— Problem description —
Would you copy out each line of the records below that includes the word "list"?

======

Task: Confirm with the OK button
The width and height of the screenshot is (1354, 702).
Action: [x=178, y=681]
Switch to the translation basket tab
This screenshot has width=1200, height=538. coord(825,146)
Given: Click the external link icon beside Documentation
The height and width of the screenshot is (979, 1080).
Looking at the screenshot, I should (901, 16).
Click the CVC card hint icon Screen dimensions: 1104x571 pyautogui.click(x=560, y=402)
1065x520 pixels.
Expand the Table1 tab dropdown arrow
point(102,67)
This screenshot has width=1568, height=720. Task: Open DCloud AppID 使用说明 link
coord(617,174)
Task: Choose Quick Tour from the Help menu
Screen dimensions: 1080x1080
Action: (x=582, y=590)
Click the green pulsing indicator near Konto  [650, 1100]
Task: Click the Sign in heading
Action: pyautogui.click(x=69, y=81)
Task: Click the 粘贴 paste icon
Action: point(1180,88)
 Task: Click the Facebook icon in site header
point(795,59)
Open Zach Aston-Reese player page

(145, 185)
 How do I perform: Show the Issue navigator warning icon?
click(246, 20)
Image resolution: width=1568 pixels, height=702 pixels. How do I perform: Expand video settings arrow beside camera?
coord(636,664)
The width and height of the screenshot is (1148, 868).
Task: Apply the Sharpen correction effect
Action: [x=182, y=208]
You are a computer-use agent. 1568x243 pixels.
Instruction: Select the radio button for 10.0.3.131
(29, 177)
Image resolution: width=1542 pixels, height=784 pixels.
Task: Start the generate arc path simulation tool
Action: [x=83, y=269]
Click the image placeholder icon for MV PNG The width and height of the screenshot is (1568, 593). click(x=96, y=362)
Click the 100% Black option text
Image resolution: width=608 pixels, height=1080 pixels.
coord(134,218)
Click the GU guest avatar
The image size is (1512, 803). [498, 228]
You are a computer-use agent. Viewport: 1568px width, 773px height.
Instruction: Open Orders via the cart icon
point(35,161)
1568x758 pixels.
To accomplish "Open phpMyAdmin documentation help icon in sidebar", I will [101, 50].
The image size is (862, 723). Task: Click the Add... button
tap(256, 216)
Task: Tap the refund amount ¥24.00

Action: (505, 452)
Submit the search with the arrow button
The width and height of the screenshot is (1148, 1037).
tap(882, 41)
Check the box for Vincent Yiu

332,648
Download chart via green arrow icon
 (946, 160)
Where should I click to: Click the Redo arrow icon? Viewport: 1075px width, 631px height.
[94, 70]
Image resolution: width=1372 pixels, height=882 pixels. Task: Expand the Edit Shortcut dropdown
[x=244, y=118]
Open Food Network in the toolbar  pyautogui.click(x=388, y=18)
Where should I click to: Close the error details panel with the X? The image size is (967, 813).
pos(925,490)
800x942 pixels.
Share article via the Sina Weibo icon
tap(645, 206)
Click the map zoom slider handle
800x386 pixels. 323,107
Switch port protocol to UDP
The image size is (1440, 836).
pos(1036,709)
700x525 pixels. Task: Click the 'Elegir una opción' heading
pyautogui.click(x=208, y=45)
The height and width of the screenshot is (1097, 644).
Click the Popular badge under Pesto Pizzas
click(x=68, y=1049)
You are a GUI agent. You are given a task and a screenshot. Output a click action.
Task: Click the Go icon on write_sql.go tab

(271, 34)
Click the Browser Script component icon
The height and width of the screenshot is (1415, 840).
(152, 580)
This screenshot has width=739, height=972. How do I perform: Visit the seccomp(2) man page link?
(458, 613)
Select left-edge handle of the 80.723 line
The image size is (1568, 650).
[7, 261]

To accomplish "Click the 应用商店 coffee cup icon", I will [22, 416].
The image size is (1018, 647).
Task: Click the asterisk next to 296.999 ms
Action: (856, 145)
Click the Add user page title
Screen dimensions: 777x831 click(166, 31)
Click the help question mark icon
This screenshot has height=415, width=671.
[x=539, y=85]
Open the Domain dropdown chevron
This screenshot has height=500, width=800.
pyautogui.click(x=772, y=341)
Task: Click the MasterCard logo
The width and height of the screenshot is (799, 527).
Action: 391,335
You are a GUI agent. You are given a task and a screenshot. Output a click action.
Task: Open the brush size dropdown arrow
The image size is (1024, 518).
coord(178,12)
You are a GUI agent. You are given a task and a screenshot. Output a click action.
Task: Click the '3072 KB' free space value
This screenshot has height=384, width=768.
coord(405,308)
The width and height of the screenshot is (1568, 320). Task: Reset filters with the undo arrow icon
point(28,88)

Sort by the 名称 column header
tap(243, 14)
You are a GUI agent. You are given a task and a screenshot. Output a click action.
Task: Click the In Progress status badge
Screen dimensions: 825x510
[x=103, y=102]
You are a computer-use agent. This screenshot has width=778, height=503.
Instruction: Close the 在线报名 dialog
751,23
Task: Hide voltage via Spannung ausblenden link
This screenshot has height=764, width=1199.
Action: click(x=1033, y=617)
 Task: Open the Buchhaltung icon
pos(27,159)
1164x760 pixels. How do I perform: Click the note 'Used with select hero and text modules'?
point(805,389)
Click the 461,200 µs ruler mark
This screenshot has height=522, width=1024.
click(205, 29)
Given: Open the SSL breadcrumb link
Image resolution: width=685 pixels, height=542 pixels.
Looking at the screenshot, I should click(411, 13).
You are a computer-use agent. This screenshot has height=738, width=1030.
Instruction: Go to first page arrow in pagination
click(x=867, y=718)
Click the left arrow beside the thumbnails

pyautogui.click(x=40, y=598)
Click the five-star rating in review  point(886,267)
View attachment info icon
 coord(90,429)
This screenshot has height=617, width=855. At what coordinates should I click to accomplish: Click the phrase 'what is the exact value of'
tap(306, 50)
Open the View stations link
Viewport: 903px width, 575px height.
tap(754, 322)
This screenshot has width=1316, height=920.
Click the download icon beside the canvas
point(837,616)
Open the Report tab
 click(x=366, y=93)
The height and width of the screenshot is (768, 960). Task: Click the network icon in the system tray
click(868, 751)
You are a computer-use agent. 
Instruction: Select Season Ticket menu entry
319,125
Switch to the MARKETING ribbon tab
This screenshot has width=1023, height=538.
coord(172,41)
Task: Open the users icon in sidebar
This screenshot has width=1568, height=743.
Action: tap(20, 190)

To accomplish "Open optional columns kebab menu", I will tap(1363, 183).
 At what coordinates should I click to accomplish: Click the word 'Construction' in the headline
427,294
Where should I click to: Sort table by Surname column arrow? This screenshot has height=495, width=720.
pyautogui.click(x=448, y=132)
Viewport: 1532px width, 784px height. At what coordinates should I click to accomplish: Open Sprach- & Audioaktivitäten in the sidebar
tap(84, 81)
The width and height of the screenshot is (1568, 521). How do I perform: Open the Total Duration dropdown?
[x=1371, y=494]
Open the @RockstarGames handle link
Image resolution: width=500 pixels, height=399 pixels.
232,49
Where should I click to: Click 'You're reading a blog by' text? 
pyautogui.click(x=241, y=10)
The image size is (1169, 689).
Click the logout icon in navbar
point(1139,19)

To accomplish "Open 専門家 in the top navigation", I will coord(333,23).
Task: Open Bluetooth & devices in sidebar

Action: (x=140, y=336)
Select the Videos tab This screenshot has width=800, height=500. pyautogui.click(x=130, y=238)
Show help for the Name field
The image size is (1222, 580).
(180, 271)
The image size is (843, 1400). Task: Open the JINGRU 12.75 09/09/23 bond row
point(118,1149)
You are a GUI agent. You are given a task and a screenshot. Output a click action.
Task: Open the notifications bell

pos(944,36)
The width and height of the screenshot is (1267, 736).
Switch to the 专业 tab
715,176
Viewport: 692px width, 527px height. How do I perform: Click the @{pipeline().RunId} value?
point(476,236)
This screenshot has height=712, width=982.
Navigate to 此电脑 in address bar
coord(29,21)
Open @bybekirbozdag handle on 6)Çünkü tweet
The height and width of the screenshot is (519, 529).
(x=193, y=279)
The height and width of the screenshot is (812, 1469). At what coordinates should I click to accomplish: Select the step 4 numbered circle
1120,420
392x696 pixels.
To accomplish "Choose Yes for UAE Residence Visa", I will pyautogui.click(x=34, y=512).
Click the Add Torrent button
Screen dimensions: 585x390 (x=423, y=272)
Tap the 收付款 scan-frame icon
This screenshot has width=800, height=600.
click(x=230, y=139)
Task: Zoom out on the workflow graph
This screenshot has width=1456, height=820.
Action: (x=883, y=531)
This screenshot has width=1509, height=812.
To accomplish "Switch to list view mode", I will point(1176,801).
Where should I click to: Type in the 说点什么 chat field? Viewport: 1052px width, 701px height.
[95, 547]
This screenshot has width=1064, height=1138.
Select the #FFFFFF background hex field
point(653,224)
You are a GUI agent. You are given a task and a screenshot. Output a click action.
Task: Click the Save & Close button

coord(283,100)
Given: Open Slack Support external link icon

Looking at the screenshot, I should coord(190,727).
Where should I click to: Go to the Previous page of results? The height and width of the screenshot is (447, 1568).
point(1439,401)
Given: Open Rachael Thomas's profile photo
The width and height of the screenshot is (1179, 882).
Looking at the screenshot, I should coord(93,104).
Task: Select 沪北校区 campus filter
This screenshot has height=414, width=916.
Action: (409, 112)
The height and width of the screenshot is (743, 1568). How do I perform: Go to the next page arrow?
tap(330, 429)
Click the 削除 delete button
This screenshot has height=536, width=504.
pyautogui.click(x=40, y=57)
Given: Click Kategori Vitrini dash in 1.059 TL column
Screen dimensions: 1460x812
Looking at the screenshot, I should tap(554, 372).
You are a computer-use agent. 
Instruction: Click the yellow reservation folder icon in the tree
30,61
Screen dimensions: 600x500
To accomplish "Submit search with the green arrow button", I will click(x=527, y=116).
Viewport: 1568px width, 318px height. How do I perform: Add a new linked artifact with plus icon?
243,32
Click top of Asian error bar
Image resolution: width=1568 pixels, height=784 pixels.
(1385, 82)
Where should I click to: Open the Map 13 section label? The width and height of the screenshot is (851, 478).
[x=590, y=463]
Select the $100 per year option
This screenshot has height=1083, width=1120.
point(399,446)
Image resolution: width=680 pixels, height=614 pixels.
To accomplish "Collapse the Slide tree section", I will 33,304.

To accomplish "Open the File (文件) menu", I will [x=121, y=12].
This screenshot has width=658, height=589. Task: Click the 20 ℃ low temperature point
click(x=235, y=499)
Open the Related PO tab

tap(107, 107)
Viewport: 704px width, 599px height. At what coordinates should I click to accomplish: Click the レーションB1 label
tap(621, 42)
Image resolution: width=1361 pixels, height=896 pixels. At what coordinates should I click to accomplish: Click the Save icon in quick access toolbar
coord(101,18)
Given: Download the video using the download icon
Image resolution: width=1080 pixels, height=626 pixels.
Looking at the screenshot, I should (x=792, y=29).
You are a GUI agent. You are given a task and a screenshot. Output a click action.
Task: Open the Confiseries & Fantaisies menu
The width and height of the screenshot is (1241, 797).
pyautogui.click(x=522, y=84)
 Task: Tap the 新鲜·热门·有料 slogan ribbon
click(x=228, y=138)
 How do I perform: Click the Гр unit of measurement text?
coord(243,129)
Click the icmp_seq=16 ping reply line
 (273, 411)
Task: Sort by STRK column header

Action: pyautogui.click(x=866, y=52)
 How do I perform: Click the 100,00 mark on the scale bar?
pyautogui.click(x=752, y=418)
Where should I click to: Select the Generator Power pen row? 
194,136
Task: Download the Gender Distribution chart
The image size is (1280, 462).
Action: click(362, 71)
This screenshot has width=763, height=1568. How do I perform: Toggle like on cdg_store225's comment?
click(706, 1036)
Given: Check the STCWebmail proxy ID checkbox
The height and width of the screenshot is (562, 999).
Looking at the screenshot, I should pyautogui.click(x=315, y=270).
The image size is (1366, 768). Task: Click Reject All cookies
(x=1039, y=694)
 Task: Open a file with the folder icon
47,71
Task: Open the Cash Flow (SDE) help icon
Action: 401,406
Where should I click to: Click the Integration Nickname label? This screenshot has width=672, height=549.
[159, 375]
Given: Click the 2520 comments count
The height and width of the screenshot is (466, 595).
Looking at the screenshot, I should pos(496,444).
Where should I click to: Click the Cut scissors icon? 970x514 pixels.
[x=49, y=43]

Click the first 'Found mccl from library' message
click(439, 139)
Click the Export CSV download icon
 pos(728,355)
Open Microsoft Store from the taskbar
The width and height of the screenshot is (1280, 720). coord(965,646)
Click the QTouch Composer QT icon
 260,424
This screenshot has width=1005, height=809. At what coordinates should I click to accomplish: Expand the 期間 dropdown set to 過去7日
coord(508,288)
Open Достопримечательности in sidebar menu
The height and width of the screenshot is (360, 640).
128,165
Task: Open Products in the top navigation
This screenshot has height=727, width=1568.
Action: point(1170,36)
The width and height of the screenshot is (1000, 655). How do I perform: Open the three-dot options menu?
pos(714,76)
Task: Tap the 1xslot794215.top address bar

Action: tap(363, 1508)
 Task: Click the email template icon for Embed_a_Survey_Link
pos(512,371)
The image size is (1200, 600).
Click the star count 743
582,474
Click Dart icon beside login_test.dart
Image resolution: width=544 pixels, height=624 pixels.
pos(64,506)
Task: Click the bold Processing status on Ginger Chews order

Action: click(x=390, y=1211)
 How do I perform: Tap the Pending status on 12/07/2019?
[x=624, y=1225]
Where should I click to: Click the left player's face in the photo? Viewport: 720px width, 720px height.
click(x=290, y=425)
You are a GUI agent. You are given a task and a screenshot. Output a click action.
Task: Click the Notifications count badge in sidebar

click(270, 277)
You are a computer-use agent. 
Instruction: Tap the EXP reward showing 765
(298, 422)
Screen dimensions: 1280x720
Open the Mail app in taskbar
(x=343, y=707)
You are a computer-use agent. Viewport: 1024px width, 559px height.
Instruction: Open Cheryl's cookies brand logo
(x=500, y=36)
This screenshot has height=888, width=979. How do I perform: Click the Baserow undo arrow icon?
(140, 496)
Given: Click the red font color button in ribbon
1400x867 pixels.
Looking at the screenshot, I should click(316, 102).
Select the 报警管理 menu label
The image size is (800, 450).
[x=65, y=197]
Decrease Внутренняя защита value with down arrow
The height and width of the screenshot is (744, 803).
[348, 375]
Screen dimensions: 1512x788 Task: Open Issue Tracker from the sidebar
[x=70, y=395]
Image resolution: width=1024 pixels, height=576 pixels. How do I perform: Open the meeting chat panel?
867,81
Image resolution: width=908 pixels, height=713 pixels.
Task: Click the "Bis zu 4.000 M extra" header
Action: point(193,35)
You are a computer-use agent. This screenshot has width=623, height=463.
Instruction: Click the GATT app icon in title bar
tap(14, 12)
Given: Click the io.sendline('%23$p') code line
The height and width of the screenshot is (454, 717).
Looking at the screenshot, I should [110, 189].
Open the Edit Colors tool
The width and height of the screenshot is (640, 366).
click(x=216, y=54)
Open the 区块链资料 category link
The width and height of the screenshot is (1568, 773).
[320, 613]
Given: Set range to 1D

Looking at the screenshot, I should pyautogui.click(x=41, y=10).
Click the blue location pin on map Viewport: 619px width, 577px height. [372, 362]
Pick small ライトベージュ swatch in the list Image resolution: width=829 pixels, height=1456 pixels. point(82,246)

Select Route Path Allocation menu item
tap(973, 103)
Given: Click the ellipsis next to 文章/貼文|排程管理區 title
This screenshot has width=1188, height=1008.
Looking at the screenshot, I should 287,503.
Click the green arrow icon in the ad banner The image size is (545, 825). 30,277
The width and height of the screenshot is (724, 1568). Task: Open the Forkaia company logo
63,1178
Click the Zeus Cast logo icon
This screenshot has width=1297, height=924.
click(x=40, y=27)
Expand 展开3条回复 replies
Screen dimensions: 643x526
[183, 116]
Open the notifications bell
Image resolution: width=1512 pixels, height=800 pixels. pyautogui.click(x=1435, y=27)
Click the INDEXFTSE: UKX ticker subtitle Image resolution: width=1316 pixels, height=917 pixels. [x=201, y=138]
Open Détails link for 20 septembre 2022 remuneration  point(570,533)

======

— Solution to the exercise —
To accomplish "Switch to list view mode", I will point(1176,801).
Pick small ライトベージュ swatch in the list Image resolution: width=829 pixels, height=1456 pixels. point(82,246)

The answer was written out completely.